● **WHAT IS REQUIRED**
Below is a block of entries; repeat exactly the lines starting at the line that contains "Image resolution: width=725" and ending at the line that contains "Screen dimensions: 1271x952", both included.
************
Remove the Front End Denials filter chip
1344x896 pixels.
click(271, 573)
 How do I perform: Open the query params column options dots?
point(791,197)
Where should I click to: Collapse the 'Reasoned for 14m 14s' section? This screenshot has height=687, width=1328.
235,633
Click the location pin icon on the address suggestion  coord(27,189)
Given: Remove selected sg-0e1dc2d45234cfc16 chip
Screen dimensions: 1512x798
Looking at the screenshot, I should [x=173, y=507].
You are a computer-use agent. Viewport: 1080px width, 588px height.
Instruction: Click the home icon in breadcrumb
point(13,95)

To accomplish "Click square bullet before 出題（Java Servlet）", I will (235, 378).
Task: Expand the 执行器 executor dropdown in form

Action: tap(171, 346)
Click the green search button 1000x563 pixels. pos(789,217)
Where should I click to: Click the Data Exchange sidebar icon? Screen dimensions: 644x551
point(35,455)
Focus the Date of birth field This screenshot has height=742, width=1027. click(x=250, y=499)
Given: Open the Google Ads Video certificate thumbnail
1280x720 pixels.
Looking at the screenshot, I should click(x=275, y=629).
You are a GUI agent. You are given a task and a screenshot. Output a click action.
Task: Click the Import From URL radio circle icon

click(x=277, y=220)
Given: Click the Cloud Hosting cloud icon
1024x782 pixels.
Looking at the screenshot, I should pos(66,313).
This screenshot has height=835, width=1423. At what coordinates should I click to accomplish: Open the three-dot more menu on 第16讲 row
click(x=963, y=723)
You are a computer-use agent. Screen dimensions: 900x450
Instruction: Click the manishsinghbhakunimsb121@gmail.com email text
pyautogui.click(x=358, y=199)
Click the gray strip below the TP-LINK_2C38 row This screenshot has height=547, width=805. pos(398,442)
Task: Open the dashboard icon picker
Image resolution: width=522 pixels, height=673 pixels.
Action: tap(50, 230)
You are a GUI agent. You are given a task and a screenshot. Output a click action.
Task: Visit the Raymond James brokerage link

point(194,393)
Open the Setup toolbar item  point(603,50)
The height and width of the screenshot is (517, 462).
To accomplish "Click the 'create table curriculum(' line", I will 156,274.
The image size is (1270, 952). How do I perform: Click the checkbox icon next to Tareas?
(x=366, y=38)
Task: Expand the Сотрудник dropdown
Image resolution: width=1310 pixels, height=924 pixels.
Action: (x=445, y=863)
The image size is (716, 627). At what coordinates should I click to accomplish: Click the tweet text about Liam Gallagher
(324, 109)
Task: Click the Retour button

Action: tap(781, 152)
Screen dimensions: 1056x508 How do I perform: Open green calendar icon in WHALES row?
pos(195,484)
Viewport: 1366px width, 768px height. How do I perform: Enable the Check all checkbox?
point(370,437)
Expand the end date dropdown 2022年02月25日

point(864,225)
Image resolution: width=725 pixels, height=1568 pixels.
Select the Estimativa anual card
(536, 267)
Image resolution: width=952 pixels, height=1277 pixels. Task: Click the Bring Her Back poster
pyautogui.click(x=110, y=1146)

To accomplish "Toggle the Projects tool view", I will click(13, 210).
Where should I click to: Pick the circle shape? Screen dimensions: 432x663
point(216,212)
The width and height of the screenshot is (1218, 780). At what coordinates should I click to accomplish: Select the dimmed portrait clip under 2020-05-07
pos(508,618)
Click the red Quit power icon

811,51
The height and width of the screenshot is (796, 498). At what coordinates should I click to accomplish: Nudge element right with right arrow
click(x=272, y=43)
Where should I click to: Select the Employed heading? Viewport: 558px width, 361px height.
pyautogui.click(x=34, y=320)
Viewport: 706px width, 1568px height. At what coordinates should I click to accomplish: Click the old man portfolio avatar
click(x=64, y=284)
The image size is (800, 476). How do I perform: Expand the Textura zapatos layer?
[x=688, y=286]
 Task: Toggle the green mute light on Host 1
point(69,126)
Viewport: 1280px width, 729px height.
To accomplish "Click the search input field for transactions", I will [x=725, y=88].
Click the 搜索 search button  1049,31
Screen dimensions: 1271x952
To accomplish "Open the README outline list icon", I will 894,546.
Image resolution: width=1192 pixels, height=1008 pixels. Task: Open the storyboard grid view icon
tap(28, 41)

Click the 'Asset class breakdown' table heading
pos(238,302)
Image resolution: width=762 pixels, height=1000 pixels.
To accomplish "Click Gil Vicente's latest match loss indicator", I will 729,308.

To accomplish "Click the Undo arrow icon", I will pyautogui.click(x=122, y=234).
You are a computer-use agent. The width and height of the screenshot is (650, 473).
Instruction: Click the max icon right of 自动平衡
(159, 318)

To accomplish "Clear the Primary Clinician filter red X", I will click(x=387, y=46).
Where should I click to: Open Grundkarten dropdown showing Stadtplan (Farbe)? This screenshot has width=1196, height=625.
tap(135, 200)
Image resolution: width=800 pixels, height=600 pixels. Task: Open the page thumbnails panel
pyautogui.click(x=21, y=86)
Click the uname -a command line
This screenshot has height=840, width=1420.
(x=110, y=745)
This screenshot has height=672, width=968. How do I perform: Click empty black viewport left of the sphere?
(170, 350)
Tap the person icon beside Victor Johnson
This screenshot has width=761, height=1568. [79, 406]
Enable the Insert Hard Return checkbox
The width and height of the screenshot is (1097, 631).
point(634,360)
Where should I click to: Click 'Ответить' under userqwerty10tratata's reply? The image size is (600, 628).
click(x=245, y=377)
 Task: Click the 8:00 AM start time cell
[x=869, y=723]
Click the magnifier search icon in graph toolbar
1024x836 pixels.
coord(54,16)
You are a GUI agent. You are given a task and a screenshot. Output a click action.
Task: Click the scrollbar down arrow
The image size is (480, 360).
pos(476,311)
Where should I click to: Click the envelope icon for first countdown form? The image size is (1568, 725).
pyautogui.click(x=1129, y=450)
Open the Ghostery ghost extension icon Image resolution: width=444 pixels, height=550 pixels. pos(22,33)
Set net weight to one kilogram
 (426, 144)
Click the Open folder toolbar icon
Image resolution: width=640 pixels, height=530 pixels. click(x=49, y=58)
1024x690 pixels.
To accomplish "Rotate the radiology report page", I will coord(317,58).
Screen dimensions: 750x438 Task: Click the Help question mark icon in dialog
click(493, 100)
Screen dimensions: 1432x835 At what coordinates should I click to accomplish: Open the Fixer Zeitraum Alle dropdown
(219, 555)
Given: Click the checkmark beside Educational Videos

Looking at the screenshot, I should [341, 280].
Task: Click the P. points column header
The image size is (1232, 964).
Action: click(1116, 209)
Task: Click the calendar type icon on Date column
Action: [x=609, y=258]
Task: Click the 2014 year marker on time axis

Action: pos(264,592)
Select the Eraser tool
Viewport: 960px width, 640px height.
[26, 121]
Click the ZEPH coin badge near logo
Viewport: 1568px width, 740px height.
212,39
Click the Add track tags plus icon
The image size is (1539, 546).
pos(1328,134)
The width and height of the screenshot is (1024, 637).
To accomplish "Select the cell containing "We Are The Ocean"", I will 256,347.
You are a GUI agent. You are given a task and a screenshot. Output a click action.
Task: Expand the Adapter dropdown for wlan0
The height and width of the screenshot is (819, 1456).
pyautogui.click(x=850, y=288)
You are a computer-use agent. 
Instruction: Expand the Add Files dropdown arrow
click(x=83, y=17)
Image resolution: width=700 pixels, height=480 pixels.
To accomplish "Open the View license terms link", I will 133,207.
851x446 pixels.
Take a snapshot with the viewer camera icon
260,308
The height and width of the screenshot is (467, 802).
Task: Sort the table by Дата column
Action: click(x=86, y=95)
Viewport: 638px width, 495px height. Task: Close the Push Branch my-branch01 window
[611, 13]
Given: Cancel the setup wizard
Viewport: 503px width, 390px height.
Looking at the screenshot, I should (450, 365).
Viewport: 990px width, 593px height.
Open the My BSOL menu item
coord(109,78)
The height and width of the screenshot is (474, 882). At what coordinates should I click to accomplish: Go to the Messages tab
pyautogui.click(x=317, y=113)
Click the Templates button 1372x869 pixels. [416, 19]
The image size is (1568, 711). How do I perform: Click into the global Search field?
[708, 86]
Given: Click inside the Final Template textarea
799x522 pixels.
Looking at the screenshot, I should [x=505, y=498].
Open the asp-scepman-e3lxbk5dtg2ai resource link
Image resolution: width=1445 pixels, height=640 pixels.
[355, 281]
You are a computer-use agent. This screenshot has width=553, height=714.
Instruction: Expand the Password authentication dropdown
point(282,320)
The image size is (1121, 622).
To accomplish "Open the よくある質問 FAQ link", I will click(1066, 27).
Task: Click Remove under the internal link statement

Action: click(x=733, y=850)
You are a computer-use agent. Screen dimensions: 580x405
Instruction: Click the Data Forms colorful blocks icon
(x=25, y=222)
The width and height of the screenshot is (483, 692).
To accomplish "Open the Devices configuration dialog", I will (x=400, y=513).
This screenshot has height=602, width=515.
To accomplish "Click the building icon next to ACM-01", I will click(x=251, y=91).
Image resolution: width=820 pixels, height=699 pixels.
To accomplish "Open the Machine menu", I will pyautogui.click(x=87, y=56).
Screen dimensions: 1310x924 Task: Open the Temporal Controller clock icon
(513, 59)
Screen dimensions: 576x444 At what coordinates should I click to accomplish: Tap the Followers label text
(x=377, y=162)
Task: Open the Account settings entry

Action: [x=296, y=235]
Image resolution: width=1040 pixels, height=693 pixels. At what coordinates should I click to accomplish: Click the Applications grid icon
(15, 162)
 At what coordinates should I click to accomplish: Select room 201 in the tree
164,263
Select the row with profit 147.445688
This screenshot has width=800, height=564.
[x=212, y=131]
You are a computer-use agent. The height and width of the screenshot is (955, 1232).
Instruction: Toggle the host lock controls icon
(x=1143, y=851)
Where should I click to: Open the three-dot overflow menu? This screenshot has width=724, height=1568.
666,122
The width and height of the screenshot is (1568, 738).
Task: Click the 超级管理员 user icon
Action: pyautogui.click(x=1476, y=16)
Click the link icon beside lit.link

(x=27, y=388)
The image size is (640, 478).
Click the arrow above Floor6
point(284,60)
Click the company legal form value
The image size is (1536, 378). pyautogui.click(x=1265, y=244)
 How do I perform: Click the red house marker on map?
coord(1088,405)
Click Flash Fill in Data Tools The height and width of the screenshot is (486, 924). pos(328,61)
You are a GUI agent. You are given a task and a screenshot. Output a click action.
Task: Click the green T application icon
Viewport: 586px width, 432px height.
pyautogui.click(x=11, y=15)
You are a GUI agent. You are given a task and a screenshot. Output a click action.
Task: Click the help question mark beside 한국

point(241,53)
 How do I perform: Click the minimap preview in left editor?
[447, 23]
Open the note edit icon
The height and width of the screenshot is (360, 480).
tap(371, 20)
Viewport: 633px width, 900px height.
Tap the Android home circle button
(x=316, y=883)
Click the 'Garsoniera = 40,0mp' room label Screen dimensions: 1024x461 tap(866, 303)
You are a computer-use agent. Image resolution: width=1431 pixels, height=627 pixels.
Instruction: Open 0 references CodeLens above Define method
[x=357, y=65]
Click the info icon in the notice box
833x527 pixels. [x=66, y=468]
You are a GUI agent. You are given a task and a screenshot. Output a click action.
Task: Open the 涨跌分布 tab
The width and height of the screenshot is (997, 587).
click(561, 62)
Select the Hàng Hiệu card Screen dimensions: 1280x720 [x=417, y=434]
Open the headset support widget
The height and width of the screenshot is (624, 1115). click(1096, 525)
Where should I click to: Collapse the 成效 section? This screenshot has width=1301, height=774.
************
● **EXERCISE OUTPUT**
Image resolution: width=725 pixels, height=1568 pixels.
Select the Estimativa anual card
(536, 267)
Image resolution: width=952 pixels, height=1277 pixels. Task: Click the Bring Her Back poster
pyautogui.click(x=110, y=1146)

To accomplish "Toggle the Projects tool view", I will click(13, 210).
Where should I click to: Pick the circle shape? Screen dimensions: 432x663
point(216,212)
The width and height of the screenshot is (1218, 780). At what coordinates should I click to accomplish: Select the dimmed portrait clip under 2020-05-07
pos(508,618)
Click the red Quit power icon

811,51
The height and width of the screenshot is (796, 498). At what coordinates should I click to accomplish: Nudge element right with right arrow
click(x=272, y=43)
Where should I click to: Select the Employed heading? Viewport: 558px width, 361px height.
pyautogui.click(x=34, y=320)
Viewport: 706px width, 1568px height. At what coordinates should I click to accomplish: Click the old man portfolio avatar
click(x=64, y=284)
The image size is (800, 476). How do I perform: Expand the Textura zapatos layer?
[x=688, y=286]
 Task: Toggle the green mute light on Host 1
point(69,126)
Viewport: 1280px width, 729px height.
To accomplish "Click the search input field for transactions", I will [x=725, y=88].
Click the 搜索 search button  1049,31
Screen dimensions: 1271x952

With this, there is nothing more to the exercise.